The Lords of Salem has topped a list of top horror movies of 2013, compiled by Sound on Sight. The online magazine calls Zombie’s 2013 movie his “most patient and mature film” and adds that “Salem is a textbook study on how to do horror right“.
Read the rest of Sound on Sight’s write-up on their number one horror movie of the year by clicking >>
Rock star-turned-director Rob Zombie has always been a controversial figure and perhaps the most polarizing director in modern horror. With The Lords of Salem, Zombie creates a suffocating sense of foreboding dread. Much like Ti West’s The Innkeepers, mood and atmosphere are his primary concerns. As the film progresses, things grow increasingly strange by the minute. Heidi’s nightmares recall the best of Alejandro Jodorowsky, and the surrealistic moments (specifically within the apartment) raise comparisons to early Polanski. But there’s no confusing his aesthetic with anyone else. With his latest, Zombie was given complete creative control, and the end result is a work of phantasmagorical cinema. The Lords of Salem is Rob Zombie’s most patient and mature film.

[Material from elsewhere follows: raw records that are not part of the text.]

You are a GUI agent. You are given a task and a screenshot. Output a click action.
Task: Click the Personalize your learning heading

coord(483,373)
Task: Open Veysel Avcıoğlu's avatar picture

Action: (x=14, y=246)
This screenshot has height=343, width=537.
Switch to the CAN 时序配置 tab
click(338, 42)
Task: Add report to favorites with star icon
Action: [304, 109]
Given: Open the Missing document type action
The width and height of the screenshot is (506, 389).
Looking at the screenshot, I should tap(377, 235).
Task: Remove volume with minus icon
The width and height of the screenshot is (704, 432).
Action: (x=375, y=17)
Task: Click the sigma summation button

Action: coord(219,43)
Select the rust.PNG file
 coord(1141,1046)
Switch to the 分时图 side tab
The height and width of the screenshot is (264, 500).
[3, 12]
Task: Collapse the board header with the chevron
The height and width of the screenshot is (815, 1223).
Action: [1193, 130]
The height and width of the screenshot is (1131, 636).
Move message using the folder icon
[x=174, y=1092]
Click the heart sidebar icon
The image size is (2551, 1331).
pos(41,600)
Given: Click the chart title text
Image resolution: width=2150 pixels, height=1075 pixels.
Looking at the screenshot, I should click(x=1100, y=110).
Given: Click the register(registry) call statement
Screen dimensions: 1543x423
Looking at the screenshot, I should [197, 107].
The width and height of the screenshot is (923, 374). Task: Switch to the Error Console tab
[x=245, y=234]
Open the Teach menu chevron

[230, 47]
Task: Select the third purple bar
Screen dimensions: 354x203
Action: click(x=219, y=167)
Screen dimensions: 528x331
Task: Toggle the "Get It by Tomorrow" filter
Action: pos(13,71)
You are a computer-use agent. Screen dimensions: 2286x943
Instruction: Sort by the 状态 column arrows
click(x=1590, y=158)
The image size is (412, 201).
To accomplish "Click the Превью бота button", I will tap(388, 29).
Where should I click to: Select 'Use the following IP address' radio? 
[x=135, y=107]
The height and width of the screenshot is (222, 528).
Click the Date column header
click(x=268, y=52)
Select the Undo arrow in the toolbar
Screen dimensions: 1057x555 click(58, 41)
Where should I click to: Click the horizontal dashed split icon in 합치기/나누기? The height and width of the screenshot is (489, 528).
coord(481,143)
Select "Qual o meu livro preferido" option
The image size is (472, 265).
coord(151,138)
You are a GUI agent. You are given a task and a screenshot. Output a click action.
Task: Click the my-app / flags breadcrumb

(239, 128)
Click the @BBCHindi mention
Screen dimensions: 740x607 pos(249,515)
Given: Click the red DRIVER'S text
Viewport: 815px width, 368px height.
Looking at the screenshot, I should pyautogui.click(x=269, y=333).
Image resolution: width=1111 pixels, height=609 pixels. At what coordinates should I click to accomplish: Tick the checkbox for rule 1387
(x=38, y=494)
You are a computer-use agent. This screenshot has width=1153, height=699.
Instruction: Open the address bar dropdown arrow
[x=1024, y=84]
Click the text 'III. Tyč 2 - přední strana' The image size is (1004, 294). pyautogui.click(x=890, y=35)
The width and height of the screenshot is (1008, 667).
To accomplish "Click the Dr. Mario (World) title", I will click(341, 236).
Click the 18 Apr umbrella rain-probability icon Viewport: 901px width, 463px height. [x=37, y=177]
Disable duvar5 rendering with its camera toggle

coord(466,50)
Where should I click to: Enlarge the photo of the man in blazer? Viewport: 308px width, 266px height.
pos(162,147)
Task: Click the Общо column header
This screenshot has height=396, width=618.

Salem is a textbook study on how to do horror right – largely bypassing gore until the climax and avoiding cheap “gotcha” scares that directors employ far too often. Salem is essentially a 70’s-style European art-house horror flick culminating with an air of ambiguity – a take-no-prisoners final act painted with moments of crazed inspirations, an old-school horror flick sporadically interested in experimental decor.